I came across an interesting article in the New York Times about putting a price on nature. In some of my classes during my graduate studies, we were studying different methods and theories that can help value natural resources such as the travel cost method and contingent valuation, so this subject was of particular interest to me. The article is about The Nature Capital Project that was created by Stanford University, the University of Minnesota and The Nature Conservancy. The idea behind this project is to put a value on the benefits we get from the different element of nature in order to take them into consideration when building projects that can alter or affect it.
You may wonder, what exactly is the capital of nature? The information on the project’s website gives some examples on the type of benefits or “services” we receive from nature:
• Plants counteract climate change by capturing carbon dioxide
• Wetlands purify water flowing into lakes and streams
• Forests soak up rain, reducing the risk of floods
• Worms turn waste into life supporting soil.

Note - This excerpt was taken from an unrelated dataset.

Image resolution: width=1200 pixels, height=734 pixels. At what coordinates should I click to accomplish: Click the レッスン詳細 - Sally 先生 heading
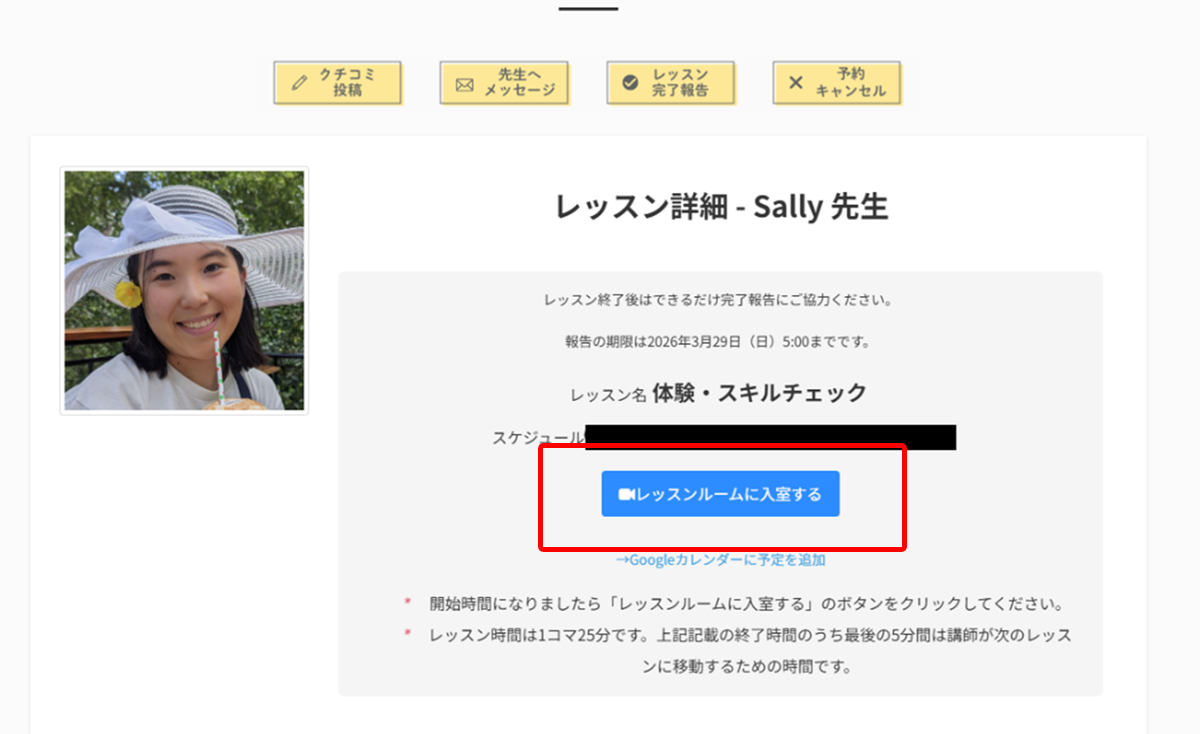click(720, 207)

There is, of course many other examples of nature services that aren’t listed here. The tougher question is now: How do you value nature services? They do not come with a price tag, but the organization came up with InVEST, a tool that allows the decision-makers to quantify the importance of natural capital, to assess the tradeoffs associated with alternative choices, and to integrate conservation and human development (naturecapitalproject.org). A classic example of tradeoff when it comes to nature is cutting a forest in order to produce energy vs. keeping the forest in order to protect an area from flooding and erosion. Does the cost of finding an alternative way to produce energy outweigh the risk associated with not having the protection from the forest anymore? In this scenario, a lot more needs to be taken into consideration to evaluate the problem accurately, but it gives an idea of how complex tradeoffs can be.
The InVEST tool, from the Natural Capital project, helps evaluate the different alternatives for a project considering the biophysical and economical factors. This tool can be used by government, non-profits as well as private companies that are interested in doing their part in terms of protecting the fragile balance between nature and human needs.